All this calls for a massive relief program. Providing emergency aid to refugees is not enough. Equally important is to support governments and communities in neighboring countries. Communities hosting refugees are among the world’s poorest and are under great pressure.

The UN refugees and food relief agencies have urged donors to step up support for people fleeing South Sudan. Despite a UN declaration of famine in February, lack of funds is hindering relief efforts.

US has announced $199 million for South Sudan and neighboring countries hosting hundreds of thousands of refugees. The question is whether the Trump administration will continue to support South Sudan when the proposed White House budget seeks to cut nearly a third of the State Department budget and diminish funding for development projects and humanitarian aid in Africa.

This is not the only worry.

The Trump administration has yet to name a special envoy to South Sudan, a position that has been vacant for several months.

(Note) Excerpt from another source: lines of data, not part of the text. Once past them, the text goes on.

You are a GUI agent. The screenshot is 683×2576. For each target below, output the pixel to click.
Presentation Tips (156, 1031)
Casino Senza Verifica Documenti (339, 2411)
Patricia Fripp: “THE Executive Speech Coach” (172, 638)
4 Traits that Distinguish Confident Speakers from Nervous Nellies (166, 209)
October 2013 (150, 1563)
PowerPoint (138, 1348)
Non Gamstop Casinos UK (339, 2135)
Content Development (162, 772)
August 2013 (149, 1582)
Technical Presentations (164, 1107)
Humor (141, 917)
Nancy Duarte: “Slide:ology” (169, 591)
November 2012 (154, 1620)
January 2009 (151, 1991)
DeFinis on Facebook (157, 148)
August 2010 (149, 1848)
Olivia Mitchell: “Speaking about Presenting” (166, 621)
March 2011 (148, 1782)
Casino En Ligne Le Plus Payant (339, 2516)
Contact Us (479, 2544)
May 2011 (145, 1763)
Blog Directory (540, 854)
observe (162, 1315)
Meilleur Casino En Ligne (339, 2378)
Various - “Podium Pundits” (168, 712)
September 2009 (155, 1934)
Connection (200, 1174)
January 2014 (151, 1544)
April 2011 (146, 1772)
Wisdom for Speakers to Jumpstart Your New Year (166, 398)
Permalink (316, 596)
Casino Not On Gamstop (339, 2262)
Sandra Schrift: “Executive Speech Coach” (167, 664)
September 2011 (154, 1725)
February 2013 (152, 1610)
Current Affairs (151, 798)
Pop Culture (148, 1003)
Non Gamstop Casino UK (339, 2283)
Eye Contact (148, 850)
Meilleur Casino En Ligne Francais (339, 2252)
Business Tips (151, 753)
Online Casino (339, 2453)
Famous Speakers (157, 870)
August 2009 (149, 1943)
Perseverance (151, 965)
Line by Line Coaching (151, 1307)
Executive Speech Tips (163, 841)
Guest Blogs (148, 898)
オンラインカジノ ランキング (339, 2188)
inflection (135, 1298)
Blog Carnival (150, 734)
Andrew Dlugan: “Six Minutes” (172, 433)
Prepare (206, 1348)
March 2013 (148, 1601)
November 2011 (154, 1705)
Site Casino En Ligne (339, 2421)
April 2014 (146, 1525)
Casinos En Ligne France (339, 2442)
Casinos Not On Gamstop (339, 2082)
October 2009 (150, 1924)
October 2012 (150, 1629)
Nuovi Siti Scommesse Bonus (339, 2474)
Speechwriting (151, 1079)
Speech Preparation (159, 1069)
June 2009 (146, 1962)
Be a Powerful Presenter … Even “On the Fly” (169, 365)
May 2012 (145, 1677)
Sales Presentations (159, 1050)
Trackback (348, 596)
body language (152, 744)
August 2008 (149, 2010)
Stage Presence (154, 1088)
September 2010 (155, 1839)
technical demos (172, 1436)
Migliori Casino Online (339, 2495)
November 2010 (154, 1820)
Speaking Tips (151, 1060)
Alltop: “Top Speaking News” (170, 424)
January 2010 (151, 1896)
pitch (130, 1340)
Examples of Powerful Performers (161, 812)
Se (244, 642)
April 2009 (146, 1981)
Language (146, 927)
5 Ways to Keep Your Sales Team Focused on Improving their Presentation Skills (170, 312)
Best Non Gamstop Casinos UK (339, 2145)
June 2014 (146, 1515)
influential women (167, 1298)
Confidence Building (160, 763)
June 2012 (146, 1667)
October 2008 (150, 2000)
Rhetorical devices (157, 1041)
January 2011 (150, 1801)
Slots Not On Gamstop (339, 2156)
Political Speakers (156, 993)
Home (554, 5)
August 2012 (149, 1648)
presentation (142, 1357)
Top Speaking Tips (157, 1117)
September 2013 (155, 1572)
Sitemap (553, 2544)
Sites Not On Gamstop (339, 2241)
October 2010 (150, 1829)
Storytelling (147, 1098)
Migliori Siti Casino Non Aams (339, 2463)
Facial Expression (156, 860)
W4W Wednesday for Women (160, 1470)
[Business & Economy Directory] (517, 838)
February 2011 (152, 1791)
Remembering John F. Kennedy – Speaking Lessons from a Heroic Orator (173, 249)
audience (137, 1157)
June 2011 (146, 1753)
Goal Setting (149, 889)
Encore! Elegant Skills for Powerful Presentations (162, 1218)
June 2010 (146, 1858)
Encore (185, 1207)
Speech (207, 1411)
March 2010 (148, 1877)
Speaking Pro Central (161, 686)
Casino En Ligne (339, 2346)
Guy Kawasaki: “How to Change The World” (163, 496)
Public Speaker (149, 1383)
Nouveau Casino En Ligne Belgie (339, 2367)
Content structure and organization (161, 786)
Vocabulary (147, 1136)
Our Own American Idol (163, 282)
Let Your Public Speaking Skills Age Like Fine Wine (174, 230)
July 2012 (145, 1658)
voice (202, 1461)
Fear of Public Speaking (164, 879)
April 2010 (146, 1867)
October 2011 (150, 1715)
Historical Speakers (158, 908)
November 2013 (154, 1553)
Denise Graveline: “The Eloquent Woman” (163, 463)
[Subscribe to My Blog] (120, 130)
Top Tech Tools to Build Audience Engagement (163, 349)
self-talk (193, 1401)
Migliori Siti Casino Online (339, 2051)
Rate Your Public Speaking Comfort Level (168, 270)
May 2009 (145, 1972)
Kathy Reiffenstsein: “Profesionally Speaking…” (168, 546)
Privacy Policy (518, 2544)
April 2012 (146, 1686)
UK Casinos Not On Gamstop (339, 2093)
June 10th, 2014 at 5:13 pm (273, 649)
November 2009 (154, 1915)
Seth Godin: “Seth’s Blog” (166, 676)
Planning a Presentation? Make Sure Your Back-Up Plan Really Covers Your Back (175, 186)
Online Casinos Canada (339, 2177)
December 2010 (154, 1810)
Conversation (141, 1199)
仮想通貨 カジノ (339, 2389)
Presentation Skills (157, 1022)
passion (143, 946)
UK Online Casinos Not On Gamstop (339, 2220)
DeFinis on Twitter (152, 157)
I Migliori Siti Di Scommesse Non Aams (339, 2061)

Washington played a critical role in persuading Sudan to hold a referendum which ultimately led to the emergence of South Sudan as a sovereign, independent country.

So naturally people in and outside South Sudan expect Washington to play an equally important role to restore peace and stability in this African country.

What began as a tussle for power between the nation’s President Salva Kiir and his deputy Riek Machar in 2013 soon became a broader ethnic conflict as the two men belonged to different tribes. So just as the crisis can’t be defused without a political solution, no political solution can endure unless it brings about a reconciliation between the majority Dinka and Machar’s Nuer tribe.

A peace deal, brokered in August 2015 by the International-Governmental Authority on Development (IGAD), an East African regional security organization, was short-lived. The African Union (AU), the UN, and the “troika” of the United States, UK, and Norway — the group of countries that midwifed the birth of South Sudan in 2011— should examine why it failed to bring fighting to an end. This should be the first step toward the search for an indigenous, all-inclusive national peace process.